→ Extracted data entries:
::::::::::
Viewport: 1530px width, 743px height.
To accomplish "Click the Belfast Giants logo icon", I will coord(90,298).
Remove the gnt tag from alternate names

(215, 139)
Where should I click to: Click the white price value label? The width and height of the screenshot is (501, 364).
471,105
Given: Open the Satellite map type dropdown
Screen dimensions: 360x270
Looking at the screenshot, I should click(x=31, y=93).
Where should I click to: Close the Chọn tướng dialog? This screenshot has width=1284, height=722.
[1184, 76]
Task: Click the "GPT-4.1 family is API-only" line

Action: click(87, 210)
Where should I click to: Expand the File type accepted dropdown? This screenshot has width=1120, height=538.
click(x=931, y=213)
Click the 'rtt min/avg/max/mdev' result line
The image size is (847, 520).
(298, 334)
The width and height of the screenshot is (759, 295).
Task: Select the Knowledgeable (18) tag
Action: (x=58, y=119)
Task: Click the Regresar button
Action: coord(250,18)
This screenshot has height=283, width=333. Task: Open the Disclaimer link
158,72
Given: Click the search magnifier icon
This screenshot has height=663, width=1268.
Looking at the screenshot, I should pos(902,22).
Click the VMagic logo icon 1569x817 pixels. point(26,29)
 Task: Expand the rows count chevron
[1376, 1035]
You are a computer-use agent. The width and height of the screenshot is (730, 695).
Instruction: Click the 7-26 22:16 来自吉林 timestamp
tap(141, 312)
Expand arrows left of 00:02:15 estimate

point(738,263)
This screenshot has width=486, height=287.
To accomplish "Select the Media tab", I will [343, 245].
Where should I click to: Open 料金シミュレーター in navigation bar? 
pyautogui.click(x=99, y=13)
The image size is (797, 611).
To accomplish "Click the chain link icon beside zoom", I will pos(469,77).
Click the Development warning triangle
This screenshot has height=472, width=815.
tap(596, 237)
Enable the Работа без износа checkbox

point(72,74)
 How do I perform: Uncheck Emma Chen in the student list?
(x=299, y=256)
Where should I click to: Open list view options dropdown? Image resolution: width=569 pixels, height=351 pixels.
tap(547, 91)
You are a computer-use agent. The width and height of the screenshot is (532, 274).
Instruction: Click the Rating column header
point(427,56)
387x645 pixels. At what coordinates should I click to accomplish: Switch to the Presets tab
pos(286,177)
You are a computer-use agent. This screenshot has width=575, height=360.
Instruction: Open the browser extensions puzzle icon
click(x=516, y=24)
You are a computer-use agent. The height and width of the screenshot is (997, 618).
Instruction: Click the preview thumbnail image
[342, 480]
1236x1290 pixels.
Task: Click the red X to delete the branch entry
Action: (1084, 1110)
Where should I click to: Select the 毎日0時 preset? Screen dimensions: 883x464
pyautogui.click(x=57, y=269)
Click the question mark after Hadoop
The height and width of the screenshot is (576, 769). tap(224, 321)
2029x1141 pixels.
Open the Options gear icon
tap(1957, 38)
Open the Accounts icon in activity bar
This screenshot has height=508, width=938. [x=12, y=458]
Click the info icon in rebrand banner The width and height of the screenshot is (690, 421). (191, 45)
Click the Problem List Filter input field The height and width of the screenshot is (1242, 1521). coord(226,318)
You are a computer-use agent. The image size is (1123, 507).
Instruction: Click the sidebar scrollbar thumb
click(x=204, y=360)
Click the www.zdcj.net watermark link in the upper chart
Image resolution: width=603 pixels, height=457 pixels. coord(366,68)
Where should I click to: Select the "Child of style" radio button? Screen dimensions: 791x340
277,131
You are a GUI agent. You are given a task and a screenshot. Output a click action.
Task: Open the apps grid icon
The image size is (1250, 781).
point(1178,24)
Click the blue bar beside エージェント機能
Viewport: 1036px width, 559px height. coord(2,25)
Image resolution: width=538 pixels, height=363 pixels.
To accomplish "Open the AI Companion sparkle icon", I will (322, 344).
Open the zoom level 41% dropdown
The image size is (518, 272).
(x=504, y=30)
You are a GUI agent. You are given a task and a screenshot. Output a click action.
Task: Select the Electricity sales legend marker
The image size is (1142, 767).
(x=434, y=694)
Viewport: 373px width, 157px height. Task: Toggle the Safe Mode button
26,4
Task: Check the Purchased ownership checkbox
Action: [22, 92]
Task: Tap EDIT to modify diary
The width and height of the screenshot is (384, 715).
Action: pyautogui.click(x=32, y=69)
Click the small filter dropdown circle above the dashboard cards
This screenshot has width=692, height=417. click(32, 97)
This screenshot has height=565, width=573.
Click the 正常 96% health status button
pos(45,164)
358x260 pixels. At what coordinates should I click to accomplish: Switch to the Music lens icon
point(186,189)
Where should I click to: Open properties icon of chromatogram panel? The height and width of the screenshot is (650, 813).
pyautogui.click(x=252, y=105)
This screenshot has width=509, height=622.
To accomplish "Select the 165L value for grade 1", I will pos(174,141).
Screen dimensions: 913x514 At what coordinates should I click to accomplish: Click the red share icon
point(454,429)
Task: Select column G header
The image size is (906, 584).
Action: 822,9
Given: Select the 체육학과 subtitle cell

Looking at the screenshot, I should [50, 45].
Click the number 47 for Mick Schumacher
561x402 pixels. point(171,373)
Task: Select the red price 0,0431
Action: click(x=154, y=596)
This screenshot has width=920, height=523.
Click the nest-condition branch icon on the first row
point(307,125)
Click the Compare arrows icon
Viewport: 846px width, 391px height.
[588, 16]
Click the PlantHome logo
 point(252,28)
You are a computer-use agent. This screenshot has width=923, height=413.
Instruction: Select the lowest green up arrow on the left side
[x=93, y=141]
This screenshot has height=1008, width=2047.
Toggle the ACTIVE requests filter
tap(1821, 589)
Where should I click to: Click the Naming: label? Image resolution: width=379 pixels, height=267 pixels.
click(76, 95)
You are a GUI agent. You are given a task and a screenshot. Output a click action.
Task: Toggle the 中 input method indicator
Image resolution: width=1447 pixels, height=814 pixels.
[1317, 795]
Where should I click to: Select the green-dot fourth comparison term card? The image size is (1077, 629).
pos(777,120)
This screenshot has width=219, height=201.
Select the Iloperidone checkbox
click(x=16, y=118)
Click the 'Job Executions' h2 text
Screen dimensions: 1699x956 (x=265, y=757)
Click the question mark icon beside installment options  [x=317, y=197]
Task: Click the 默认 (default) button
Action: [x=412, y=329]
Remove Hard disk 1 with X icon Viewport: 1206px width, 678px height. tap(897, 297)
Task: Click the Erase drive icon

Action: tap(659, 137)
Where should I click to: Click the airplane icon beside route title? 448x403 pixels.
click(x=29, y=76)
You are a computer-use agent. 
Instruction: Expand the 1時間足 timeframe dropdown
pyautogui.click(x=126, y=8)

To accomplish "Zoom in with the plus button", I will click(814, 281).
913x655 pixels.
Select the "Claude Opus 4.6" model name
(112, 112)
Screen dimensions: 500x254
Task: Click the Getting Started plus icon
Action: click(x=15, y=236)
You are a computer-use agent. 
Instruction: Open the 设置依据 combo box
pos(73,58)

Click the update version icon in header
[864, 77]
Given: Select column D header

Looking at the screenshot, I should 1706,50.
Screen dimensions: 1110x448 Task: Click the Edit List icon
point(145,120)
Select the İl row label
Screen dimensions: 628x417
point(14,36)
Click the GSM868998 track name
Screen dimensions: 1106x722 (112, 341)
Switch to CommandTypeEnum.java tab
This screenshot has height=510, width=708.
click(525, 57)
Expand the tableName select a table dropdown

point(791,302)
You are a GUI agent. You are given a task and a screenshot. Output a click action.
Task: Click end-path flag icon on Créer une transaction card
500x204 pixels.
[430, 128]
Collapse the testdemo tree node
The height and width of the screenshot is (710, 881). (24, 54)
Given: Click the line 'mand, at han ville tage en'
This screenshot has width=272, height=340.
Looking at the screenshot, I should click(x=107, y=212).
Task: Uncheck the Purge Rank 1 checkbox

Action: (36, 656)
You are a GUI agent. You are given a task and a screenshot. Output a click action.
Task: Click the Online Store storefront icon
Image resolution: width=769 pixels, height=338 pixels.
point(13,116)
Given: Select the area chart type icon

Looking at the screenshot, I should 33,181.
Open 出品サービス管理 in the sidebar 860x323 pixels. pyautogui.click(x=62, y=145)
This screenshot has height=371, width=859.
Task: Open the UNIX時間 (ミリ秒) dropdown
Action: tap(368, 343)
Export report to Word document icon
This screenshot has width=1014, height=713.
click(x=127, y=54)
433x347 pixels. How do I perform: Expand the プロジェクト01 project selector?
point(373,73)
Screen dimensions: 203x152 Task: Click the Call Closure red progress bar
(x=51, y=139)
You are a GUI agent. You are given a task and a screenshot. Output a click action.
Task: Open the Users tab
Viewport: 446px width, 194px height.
::::::::::
→ What needs to be done: Please give again only the items between the lines holding "Click the number 47 for Mick Schumacher" and "Screen dimensions: 1699x956 (x=265, y=757)", inclusive, swapping "PlantHome" for "HomeGarden" and leaving everything else unchanged.

→ Solution to this exercise:
Click the number 47 for Mick Schumacher
561x402 pixels. point(171,373)
Task: Select the red price 0,0431
Action: click(x=154, y=596)
This screenshot has width=920, height=523.
Click the nest-condition branch icon on the first row
point(307,125)
Click the Compare arrows icon
Viewport: 846px width, 391px height.
[588, 16]
Click the HomeGarden logo
 point(252,28)
You are a computer-use agent. This screenshot has width=923, height=413.
Instruction: Select the lowest green up arrow on the left side
[x=93, y=141]
This screenshot has height=1008, width=2047.
Toggle the ACTIVE requests filter
tap(1821, 589)
Where should I click to: Click the Naming: label? Image resolution: width=379 pixels, height=267 pixels.
click(76, 95)
You are a GUI agent. You are given a task and a screenshot. Output a click action.
Task: Toggle the 中 input method indicator
Image resolution: width=1447 pixels, height=814 pixels.
[1317, 795]
Where should I click to: Select the green-dot fourth comparison term card? The image size is (1077, 629).
pos(777,120)
This screenshot has width=219, height=201.
Select the Iloperidone checkbox
click(x=16, y=118)
Click the 'Job Executions' h2 text
Screen dimensions: 1699x956 (x=265, y=757)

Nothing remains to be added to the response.